It’s not that I haven’t gotten over the trade. It was forty-three years ago. Even in Cub time, measured in centuries, you get over a lot of things in forty-three years. The problem is that before and since the trade, the Cubs have been cursed with a lack of speed. They got fifty stolen bases from Brock and traded away another 888. Some Cub teams in the late sixties could have used that speed. The ’69 team, very good on paper, was groaningly slow: only the shortstop could run at all.
Last year the Cubs had two regulars who could run. One of them was nicked twice, spent some time on the DL and stole six bases in the second half.
When I hear about Cub curses, I picture former speedsters running with a limp: Buckner, Dawson, Soriano.
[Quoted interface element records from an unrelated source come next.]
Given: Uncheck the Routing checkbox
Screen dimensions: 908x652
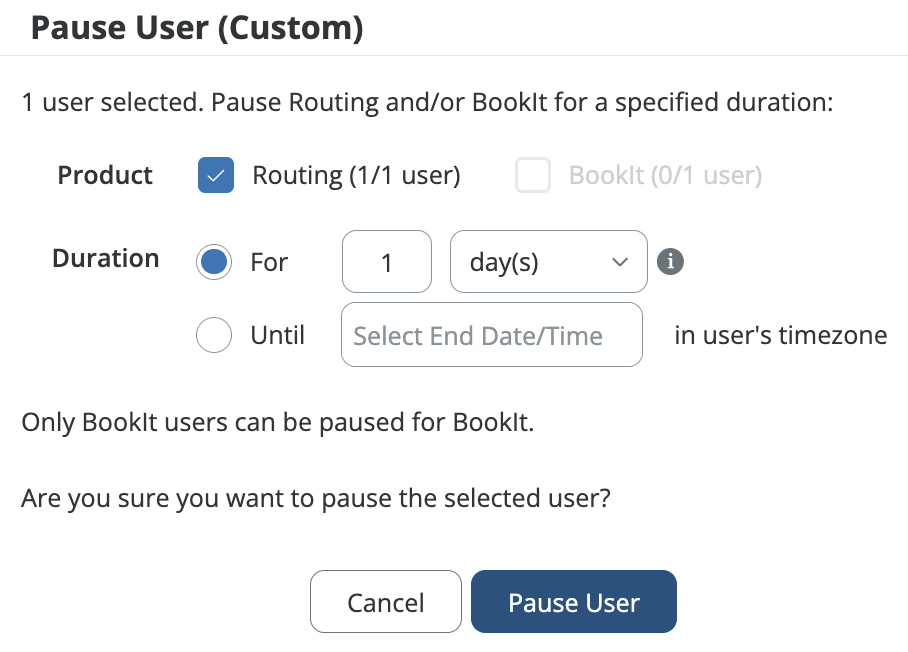Looking at the screenshot, I should click(x=216, y=176).
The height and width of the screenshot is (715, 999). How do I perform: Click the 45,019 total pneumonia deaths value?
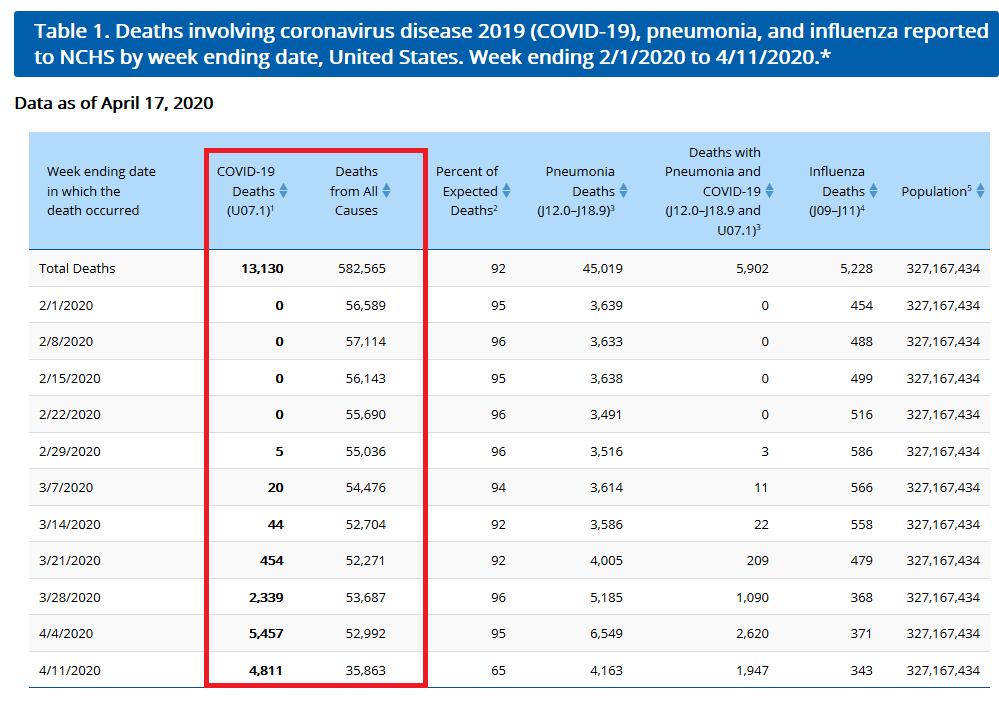pos(602,268)
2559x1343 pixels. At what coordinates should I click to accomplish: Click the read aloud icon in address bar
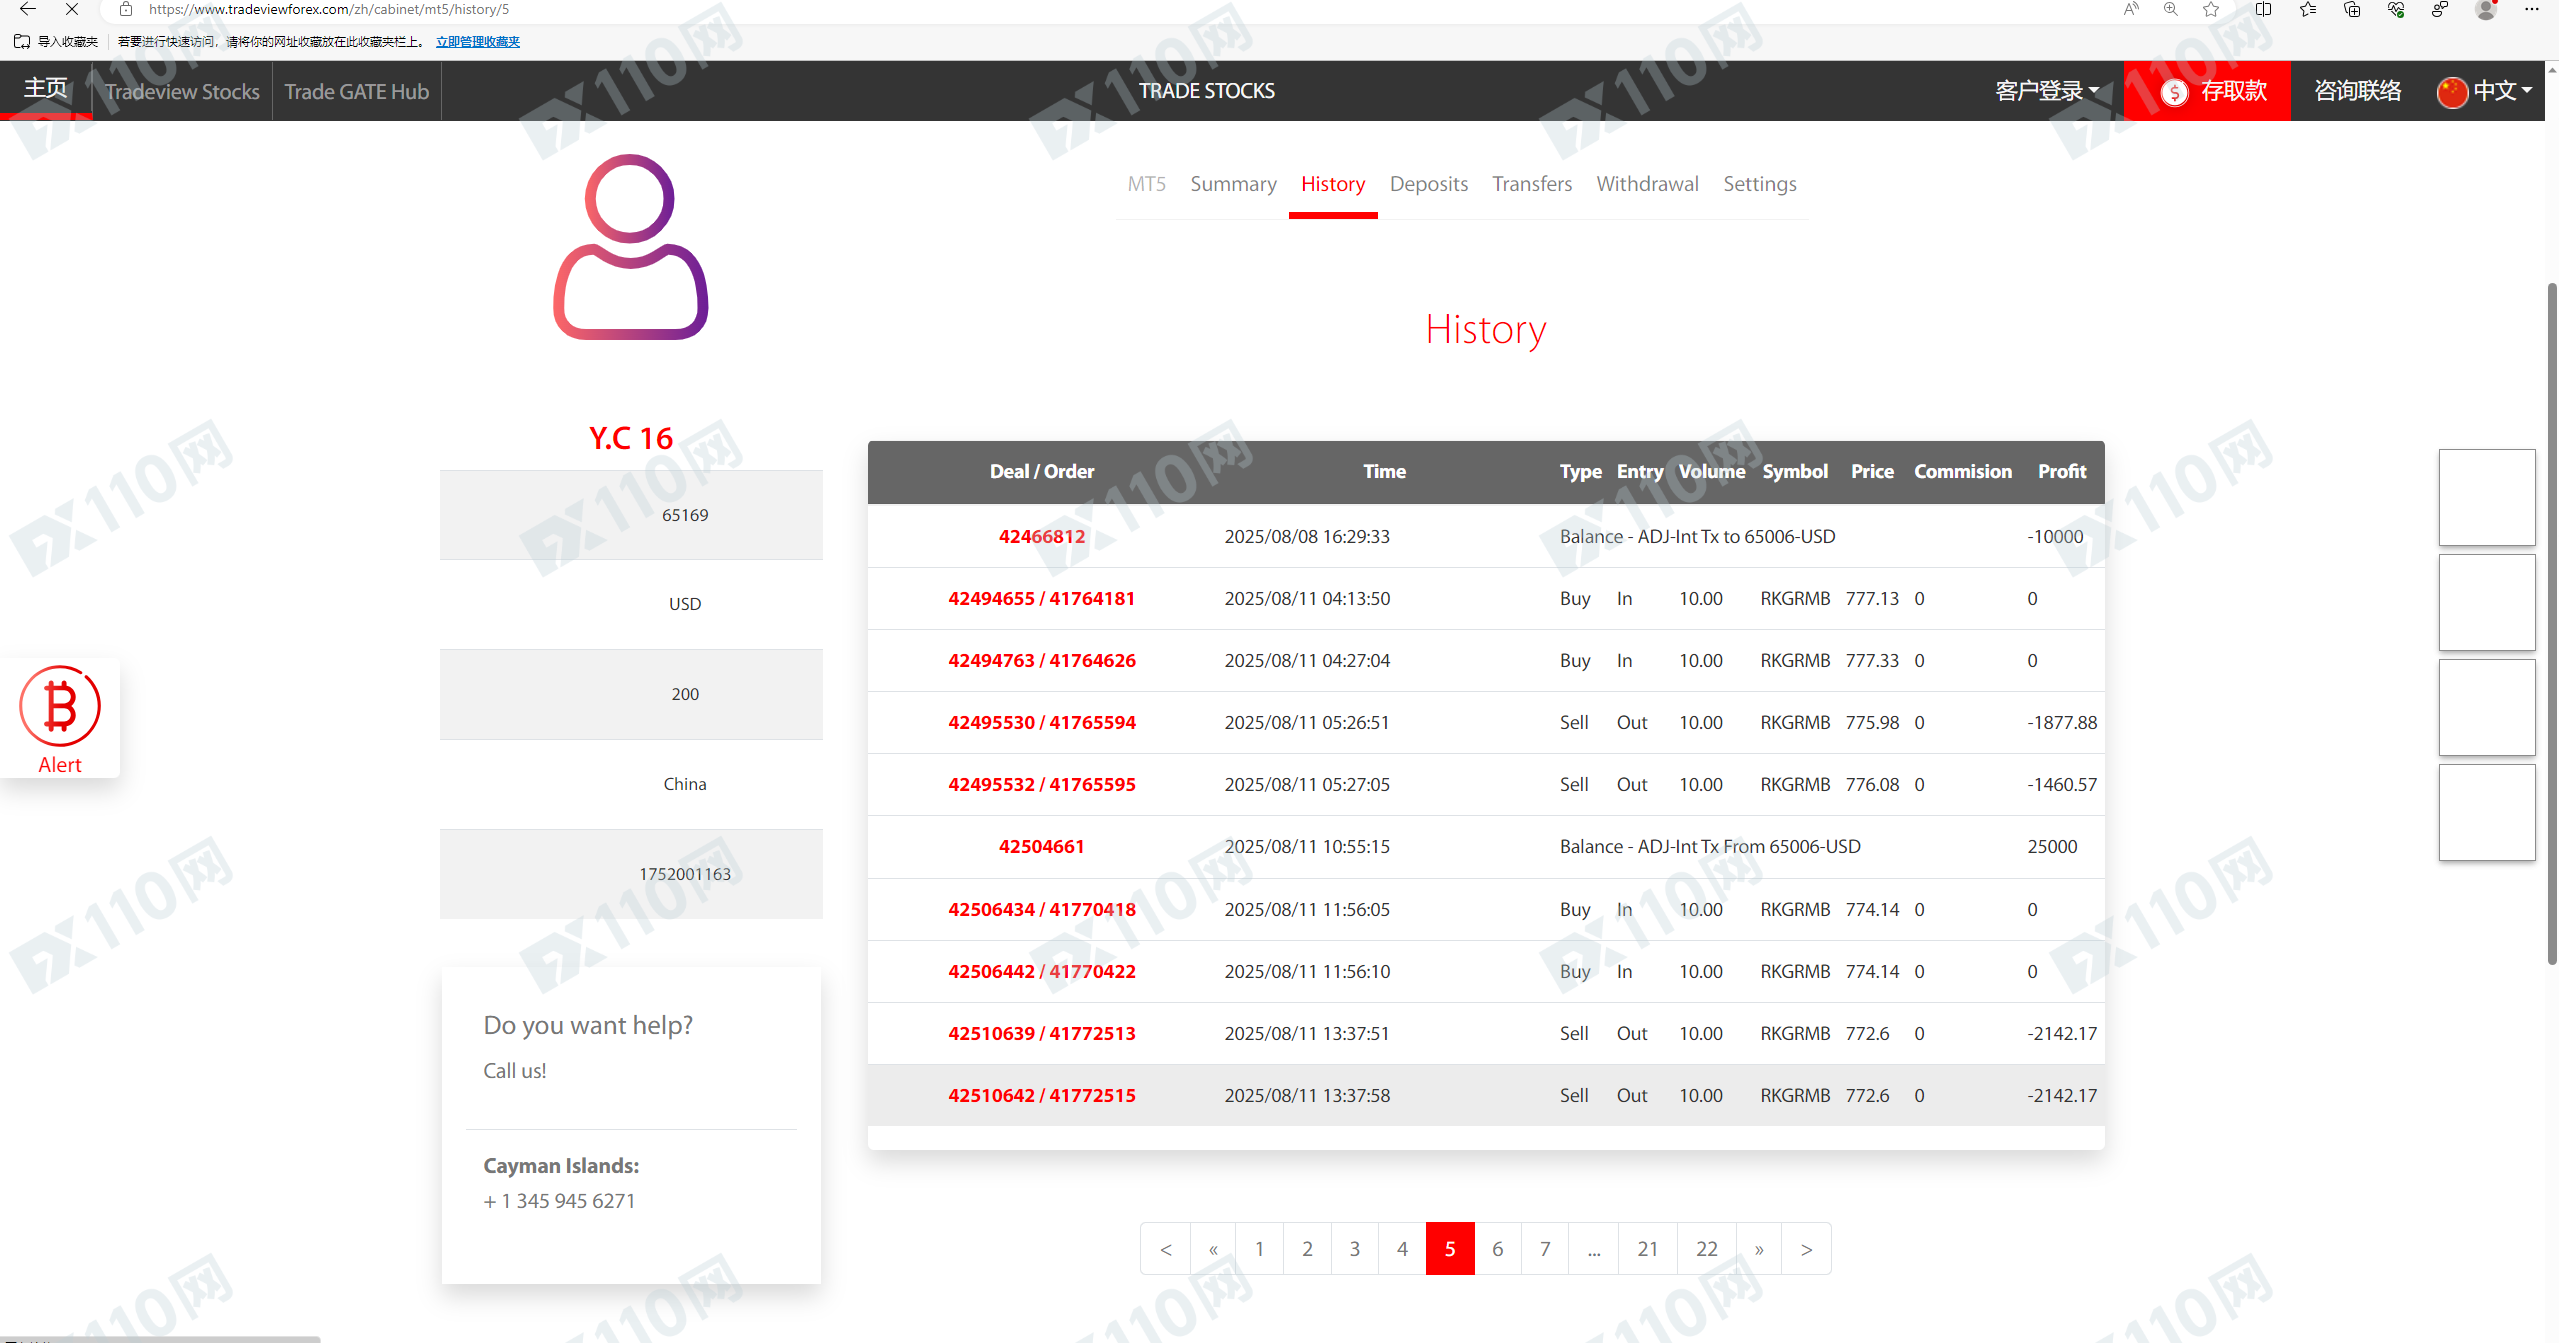point(2131,10)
Of the Cubs’ top-ten career base stealers only one of them, Ryne Sandberg, played in my lifetime, which I’ve indicated is longer than forty-three years. I’m old enough to remember when the Chicago sports press got excited–and got me excited–about a young phenom hitting .360 in Class C ball in St. Cloud, Minnesota. That was 1962, LB’s rookie year.
Trendy research purports to show that speed on the bases is less important than we used to think. If that’s true, cool: the Cubs were ahead of their time. But I doubt that it’s true.
The good news is that like Don Zimmer–alone among former Cub managers that I can think of–Piniella favors the speed game. When Lou retires, Sandberg may take the reins. His teams will run. So there is some hope.